## Entries provided
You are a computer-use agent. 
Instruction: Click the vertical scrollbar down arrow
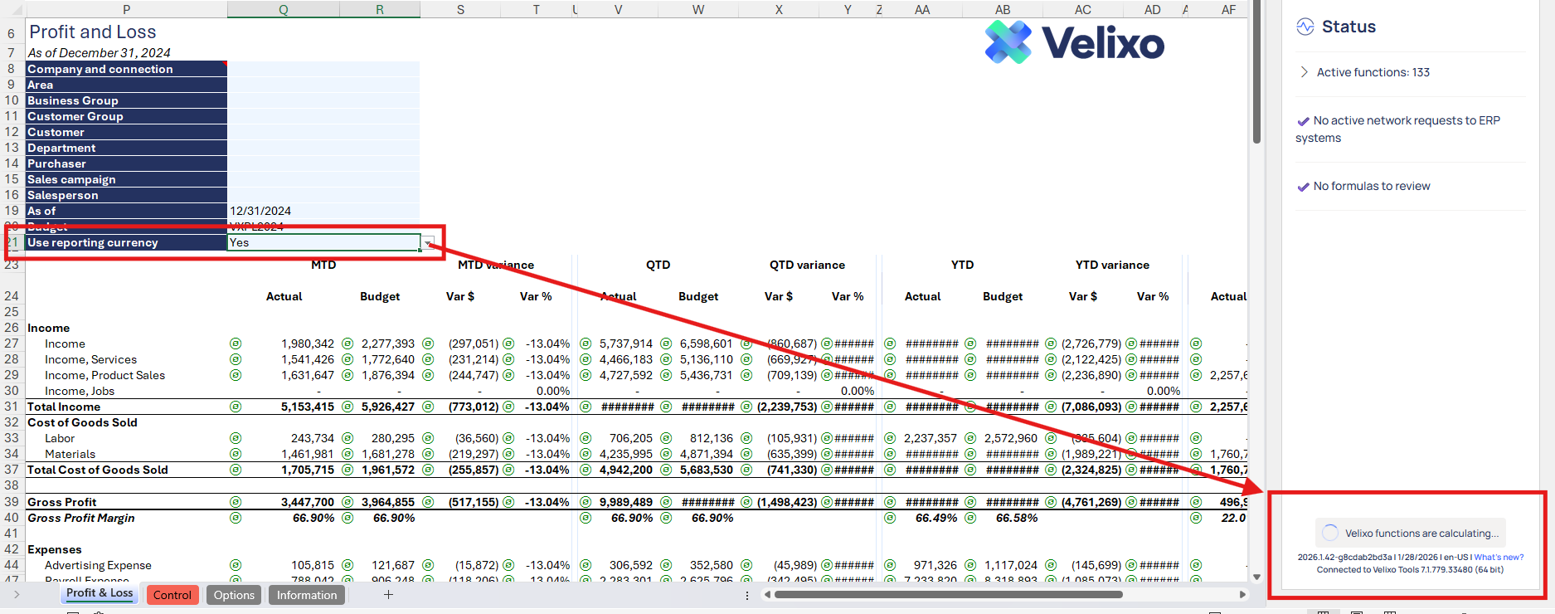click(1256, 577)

---

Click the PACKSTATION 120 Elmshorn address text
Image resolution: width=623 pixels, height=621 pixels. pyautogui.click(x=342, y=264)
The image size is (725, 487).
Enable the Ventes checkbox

## What needs to be done
From the material above, set down exactly the lines starting at the one with "The image size is (725, 487)." and ending at the one with "Enable the Ventes checkbox", end lines included.

## Solution
The image size is (725, 487).
Enable the Ventes checkbox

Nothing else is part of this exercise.